Sorafenib


Sorafenib, is a kinase inhibitor drug approved for the treatment of primary kidney cancer, advanced primary liver cancer, FLT3-ITD positive AML and radioactive iodine resistant advanced thyroid carcinoma.

Mechanism of action

Sorafenib is a protein kinase inhibitor with activity against many protein kinases, including VEGFR, PDGFR and RAF kinases. Of the RAF kinases, Sorafenib is more selective for c-Raf than B-RAF.
Sorafenib treatment induces autophagy, which may suppress tumor growth. Based on its 1,3-disubstituted urea structure, Sorafenib is also a potent soluble epoxide hydrolase inhibitor and this activity likely reduces the severity of its adverse effects.

Medical uses

Sorafenib is indicated as a treatment for advanced renal cell carcinoma, unresectable hepatocellular carcinomas and thyroid cancer.

Kidney cancer

Clinical trial results, published January 2007, showed that, compared with placebo, treatment with sorafenib prolongs progression-free survival in patients with advanced clear cell renal cell carcinoma in whom previous therapy has failed. The median progression-free survival was 5.5 months in the sorafenib group and 2.8 months in the placebo group.
In Australia this is one of two TGA-labelled indications for sorafenib, although it is not listed on the Pharmaceutical Benefits Scheme for this indication.

Liver cancer

At ASCO 2007, results from the SHARP trial were presented, which showed efficacy of sorafenib in hepatocellular carcinoma. The primary endpoint was median overall survival, which showed a 44% improvement in patients who received sorafenib compared to placebo.
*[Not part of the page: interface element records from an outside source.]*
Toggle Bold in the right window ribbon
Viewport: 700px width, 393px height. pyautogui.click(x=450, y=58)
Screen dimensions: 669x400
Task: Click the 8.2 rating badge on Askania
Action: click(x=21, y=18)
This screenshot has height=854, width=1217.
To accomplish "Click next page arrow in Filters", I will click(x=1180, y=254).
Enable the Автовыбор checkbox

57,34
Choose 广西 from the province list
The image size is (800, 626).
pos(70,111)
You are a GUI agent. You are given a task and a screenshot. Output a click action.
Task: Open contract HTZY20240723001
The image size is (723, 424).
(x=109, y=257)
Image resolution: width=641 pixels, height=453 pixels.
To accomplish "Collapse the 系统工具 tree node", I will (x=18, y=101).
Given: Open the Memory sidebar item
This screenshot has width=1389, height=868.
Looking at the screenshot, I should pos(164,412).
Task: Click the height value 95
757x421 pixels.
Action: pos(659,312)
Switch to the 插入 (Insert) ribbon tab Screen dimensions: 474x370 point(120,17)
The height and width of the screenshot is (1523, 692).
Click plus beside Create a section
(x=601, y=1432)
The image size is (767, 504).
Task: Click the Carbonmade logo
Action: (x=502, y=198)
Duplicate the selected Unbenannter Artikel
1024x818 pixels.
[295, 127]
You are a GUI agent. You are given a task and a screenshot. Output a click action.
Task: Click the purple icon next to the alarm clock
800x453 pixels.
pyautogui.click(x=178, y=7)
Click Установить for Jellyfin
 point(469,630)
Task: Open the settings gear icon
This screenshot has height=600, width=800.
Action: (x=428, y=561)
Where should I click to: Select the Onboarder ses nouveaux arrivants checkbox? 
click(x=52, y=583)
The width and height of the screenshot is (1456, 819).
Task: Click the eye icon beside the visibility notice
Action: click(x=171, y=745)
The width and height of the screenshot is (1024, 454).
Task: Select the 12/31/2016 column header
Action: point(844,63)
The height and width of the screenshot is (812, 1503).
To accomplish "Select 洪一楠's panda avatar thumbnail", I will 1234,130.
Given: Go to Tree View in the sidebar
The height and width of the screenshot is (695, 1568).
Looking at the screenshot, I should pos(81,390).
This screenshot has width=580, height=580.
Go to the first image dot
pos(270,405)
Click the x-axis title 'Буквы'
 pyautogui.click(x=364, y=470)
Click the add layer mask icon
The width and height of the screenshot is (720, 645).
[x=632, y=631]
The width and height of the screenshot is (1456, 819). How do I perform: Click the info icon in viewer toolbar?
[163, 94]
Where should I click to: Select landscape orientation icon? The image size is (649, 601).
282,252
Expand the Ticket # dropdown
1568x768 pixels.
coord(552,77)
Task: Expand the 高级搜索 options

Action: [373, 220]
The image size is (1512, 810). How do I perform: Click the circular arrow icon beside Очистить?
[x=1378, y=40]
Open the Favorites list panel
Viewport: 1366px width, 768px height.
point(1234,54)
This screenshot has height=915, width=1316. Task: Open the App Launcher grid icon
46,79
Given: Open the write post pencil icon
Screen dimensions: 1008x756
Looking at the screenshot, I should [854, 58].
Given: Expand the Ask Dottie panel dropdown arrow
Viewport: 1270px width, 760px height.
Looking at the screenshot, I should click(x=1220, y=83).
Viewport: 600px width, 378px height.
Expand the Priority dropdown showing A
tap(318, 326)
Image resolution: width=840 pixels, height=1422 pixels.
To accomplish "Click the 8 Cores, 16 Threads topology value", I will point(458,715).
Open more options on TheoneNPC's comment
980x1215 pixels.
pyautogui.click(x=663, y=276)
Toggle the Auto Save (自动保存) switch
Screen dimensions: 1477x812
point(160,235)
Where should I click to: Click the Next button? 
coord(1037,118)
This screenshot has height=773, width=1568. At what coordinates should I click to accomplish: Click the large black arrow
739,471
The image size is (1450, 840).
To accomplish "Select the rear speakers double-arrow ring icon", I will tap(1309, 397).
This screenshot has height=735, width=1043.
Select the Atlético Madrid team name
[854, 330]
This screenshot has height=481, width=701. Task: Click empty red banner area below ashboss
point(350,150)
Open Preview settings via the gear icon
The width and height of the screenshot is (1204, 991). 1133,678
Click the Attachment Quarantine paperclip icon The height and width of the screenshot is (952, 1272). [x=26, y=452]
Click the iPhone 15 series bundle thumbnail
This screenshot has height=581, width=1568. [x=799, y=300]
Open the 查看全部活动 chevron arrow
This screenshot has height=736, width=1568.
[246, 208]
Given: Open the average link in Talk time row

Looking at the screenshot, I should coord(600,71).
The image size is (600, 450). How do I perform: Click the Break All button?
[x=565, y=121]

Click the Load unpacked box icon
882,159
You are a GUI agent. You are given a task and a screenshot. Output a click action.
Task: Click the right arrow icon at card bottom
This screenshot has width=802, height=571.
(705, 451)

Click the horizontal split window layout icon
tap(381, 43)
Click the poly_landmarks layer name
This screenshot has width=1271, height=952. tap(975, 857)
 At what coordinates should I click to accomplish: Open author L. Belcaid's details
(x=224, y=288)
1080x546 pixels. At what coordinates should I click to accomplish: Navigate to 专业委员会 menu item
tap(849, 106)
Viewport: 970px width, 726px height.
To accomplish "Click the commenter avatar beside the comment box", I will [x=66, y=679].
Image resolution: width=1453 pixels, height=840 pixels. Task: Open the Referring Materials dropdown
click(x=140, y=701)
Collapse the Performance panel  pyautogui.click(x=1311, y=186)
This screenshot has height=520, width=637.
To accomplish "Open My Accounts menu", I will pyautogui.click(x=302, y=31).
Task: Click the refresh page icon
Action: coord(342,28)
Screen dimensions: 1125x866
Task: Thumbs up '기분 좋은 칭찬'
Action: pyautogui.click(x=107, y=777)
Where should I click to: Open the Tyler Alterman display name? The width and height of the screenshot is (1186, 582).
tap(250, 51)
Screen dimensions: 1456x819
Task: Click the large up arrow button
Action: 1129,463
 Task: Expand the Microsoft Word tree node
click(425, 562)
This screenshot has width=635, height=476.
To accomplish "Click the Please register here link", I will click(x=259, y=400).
Both median survival and time to progression showed 3-month improvements; however, there was no significant difference in median time to symptomatic progression. There was no difference in quality of life measures, possibly attributable to toxicity of sorafenib or symptoms related to underlying progression of liver disease. Of note, this trial only included patients with Child-Pugh Class A cirrhosis. Because of this trial Sorafenib obtained FDA approval for the treatment of advanced hepatocellular carcinoma in November 2007.
In a randomized, double-blind, phase II trial combining sorafenib with doxorubicin, the median time to progression was not significantly delayed compared with doxorubicin alone in patients with advanced hepatocellular carcinoma. Median durations of overall survival and progression-free survival were significantly longer in patients receiving sorafenib plus doxorubicin than in those receiving doxorubicin alone.
A prospective single-centre phase II study which included the patients with unresectable hepatocellular carcinoma concluding that the combination of sorafenib and DEB-TACE in patients with unresectable HCC is well tolerated and safe, with most toxicities related to sorafenib.
In Australia this is the only indication for which sorafenib is listed on the PBS and hence the only Government-subsidised indication for sorafenib. Along with renal cell carcinoma, hepatocellular carcinoma is one of the TGA-labelled indications for sorafenib.

Thyroid cancer

On November 22, 2013, sorafenib was approved by the FDA for the treatment of locally recurrent or metastatic, progressive differentiated thyroid carcinoma refractory to radioactive iodine treatment.
The Phase 3 DECISION trial showed significant improvement in progression-free survival but not in overall survival. However, as is known, the side effects were very frequent, specially hand and foot skin reaction.

Desmoid tumors

A phase 3 clinical trial is under way testing the effectiveness of Sorafenib to treat desmoid tumors, after positive results in the first two trial stages. Dosage is typically half of that applied for malignant cancers. NCI are sponsoring this trial.

Adverse effects

Adverse effects by frequency
Note: Potentially serious side effects are in bold.
Very common
Common
Uncommon
Rare

Renal cancer

Sorafenib was approved by the U.S. Food and Drug Administration in December 2005, and received European Commission marketing authorization in July 2006, both for use in the treatment of advanced renal cancer.

Liver cancer

The European Commission granted marketing authorization to the drug for the treatment of patients with hepatocellular carcinoma, the most common form of liver cancer, in October 2007, and FDA approval for this indication followed in November 2007.
In November 2009, the UK's National Institute of Clinical Excellence declined to approve the drug for use within the NHS in England, Wales and Northern Ireland, stating that its effectiveness did not justify its high price, at up to £3000 per patient per month. In Scotland the drug had already been refused authorization by the Scottish Medicines Consortium for use within NHS Scotland, for the same reason.
In March 2012, the Indian Patent Office granted a domestic company, Natco Pharma, a license to manufacture generic Sorafenib, bringing its price down by 97%. Bayer sells a month's supply, 120 tablets, of Nexavar for. Natco Pharma will sell 120 tablets for, while still paying a 6% royalty to Bayer. The royalty was later raised to 7% on appeal by Bayer. Under the Patents Act, 1970 and the World Trade Organisation TRIPS Agreement, the government can issue a compulsory license when a drug is not available at an affordable price.

Research

Lung

In some kinds of lung cancer sorafenib administered in addition to paclitaxel and carboplatin may be detrimental to patients.

Ovarian cancer

Sorafenib has been studied as maintenance therapy after ovarian cancer treatment and in combination with chemotherapy for recurrent ovarian cancer but did not show results that led to approval of the drug for these indications.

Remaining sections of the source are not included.